Day 2: I did a little better by cutting down my protein to 86.5 gm. I found that I ran into the same problem as I was tallying up my numbers throughout the day. I just got too damn hungry and couldn’t resist eating more. I started doubting whether I could get myself into the 50 gm range that Dr. Ede did. For exericse I did a slightly more rigorous IFAST (but still light and gentle) workout with weights that gave me a light sweat. My ketones the following morning measured 0.9 mmol/L.
Day 3: I successfully fought against the hunger I was feeling and managed to keep my protein intake to 69 gm. This was really uncomfortable for me though since I experienced the strongest hunger pangs I’ve felt since starting this experiment. I concluded previously that protein is for satiating for me, and this experience only reinforces that further. I had a pretty rigorous Crossfit intro session for exercise. On the following morning, my blood ketones measured 1.5 mmol/L. I thought that this was a slight improvement, but I didn’t get too excited since I’ve seen that exercise can raise my ketones, and 1.5 mmol/L is in line with what I’ve observed before.

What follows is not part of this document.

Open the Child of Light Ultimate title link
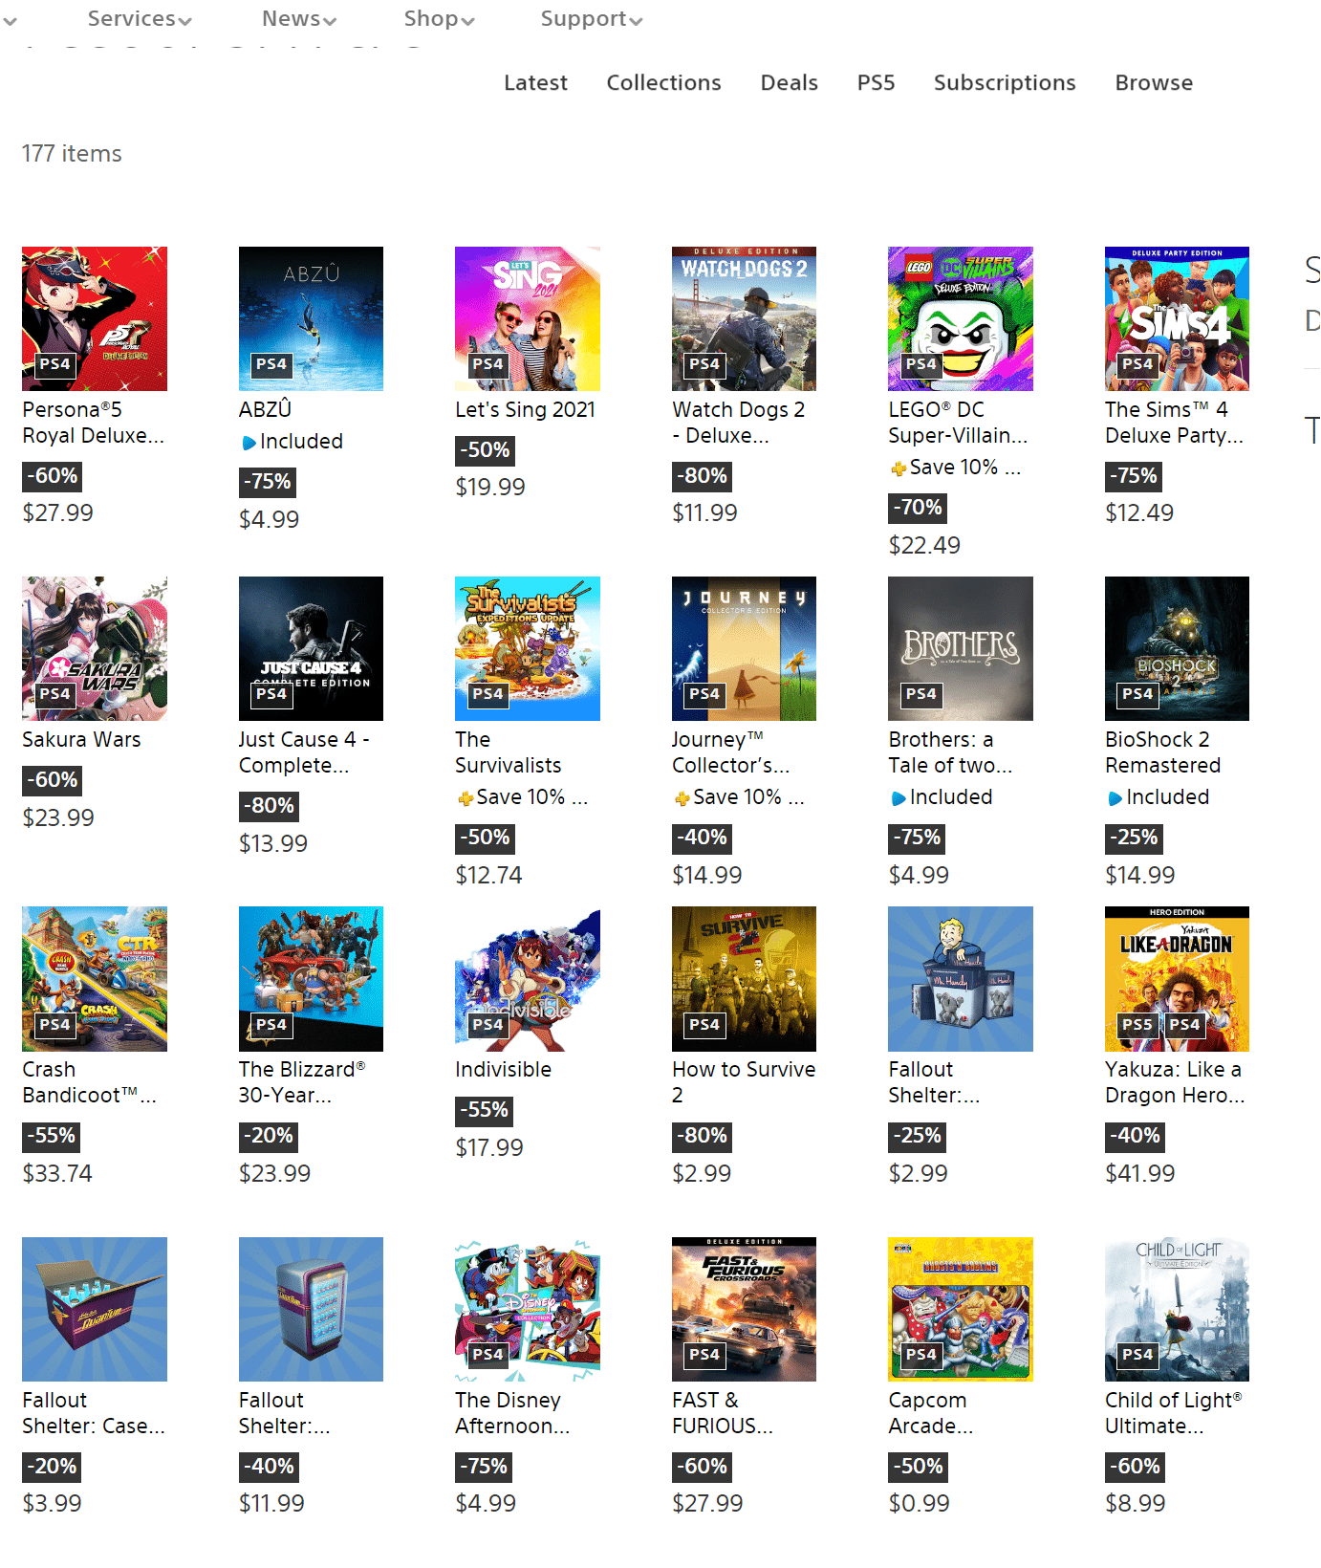 1174,1413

Day 4: Since I wasn’t seeing the higher ketones I was hoping for, I tried one more day… and failed because I got too hungry. I used this day as a rest day and didn’t do any exercises. My ketones the following morning were 1.3 mmol/L.
My takeaways from this experience are:
- It’s too damn hard for me to cut my protein down. I just get too hungry. Ketone envy or not, it’s just not worth it for me.
- On the day when I managed decrease my intake to 69 gm, which is the lowest I’ve consumed in this entire time that I’ve been keeping a food log, I didn’t see a sufficient elevation of my ketone levels to make me want to continue.
Again, this is the beauty of n=1 experiments, you try things and see. In some cases, sometimes something that will work for others will also work for you, and in other cases it won’t. The problem is you don’t know if you don’t try.
As an aside, while I was in the process of writing this post, Dr Ede posted her most recent results. While she managed to keep her protein intake to around 50 gm and her ketones were still high, she herself wasn’t doing too hot. Some lines for her post (bold emphasis mine):
I ate my entire protein allotment for the day by 10 am because I was so hungry. It helped a lot. Notes: I’m clearly not getting enough of something lately–not enough calories? Not enough protein? Not enough fat? Who knows…
…In the afternoon and evening I found myself distracted by thoughts of food–dancing through my head were images of chocolate cupcakes, giant balls of fresh mozzarella cheese, grilled burgers, and all kinds of yummy things. I was getting mouth-watering hankerings for…well…just about anything…
She concludes by stating:
This current plan is not sustainable for me and is clearly not healthy. Perhaps if I’d been able to comfortably eat more fat, it would have worked, but my blood pressure, energy, and hormonal rhythms are telling me that I need to change the plan. I would have been willing to tolerate some fatigue and some hunger, which some people experience during the first 2-3 weeks of keto-adaptation, but it’s been more than 3 weeks and these have not been the only worrisome signs, so time to increase protein intake.
And regarding having such elevated ketones:
Ketones: When these are in the 5+ range it feels more like starvation (based on my experiences with fasting on days 1 through 4) than dieting, and doesn’t feel healthy. I feel cold, sluggish, and can’t sleep.
After reading all this, my ketone envy is probably misguided. The benefits don’t seem to outweigh the costs when it comes to striving for higher ketones.